#### TASK DETAILS
Pull out and copy every line of the entries below that contains the word "menu".
= = = =
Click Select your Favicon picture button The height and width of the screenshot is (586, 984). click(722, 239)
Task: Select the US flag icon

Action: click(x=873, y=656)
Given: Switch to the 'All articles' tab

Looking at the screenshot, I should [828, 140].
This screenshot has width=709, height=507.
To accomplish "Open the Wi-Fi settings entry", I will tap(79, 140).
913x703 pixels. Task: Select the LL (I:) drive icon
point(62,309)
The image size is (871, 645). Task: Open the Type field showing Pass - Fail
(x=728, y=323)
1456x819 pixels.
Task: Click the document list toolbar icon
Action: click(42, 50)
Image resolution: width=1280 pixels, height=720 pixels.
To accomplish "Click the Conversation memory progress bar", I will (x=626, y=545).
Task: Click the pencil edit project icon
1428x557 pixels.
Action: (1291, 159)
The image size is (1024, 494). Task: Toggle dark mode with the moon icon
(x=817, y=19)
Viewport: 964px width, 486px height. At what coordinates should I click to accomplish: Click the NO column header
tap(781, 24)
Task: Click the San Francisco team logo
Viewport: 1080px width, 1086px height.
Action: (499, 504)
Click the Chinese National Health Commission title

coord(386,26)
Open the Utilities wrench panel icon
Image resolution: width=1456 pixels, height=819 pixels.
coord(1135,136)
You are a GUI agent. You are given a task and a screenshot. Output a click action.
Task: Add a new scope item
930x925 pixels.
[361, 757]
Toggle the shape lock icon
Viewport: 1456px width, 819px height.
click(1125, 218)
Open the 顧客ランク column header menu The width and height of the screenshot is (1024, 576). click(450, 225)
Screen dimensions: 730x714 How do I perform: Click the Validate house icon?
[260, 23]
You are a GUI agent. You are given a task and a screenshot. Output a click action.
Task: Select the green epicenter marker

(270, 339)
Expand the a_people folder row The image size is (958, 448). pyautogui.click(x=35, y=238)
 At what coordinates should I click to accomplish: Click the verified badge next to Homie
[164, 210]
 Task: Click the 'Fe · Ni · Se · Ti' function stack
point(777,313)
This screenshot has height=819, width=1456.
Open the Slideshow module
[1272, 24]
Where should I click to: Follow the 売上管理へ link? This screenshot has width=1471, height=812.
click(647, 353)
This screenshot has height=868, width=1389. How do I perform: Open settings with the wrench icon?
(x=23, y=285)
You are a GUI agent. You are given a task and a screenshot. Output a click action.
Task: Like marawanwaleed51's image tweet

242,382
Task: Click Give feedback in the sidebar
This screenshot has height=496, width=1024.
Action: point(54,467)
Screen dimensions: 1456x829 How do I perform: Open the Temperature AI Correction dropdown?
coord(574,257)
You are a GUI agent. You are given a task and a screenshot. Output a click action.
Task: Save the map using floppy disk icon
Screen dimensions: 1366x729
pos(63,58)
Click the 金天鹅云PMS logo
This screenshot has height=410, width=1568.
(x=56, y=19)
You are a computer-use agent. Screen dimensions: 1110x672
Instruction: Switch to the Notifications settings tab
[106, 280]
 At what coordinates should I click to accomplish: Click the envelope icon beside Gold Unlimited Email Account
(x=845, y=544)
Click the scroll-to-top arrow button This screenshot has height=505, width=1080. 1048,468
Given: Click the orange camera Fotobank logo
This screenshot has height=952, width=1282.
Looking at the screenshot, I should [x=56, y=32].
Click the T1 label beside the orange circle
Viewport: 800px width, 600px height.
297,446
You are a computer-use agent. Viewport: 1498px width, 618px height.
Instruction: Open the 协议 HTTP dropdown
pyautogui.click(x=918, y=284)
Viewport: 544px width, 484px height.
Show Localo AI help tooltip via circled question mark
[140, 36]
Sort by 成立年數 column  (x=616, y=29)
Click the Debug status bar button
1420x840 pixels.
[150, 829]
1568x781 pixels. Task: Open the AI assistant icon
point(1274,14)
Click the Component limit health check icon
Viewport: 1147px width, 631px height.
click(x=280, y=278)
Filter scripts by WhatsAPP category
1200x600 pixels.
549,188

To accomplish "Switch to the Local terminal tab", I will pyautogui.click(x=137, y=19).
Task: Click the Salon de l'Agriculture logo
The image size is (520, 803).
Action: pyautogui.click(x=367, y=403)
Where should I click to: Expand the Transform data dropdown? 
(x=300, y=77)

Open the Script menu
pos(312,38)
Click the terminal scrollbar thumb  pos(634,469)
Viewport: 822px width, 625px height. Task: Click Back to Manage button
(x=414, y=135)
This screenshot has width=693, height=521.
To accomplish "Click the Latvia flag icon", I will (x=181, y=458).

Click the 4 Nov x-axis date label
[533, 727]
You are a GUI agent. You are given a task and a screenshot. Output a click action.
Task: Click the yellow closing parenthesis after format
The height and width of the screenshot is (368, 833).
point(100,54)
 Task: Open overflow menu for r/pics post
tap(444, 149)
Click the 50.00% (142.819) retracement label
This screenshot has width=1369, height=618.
= = = =
#### OUTPUT BELOW
Open the 顧客ランク column header menu The width and height of the screenshot is (1024, 576). click(450, 225)
Open the Script menu
 Task: Open overflow menu for r/pics post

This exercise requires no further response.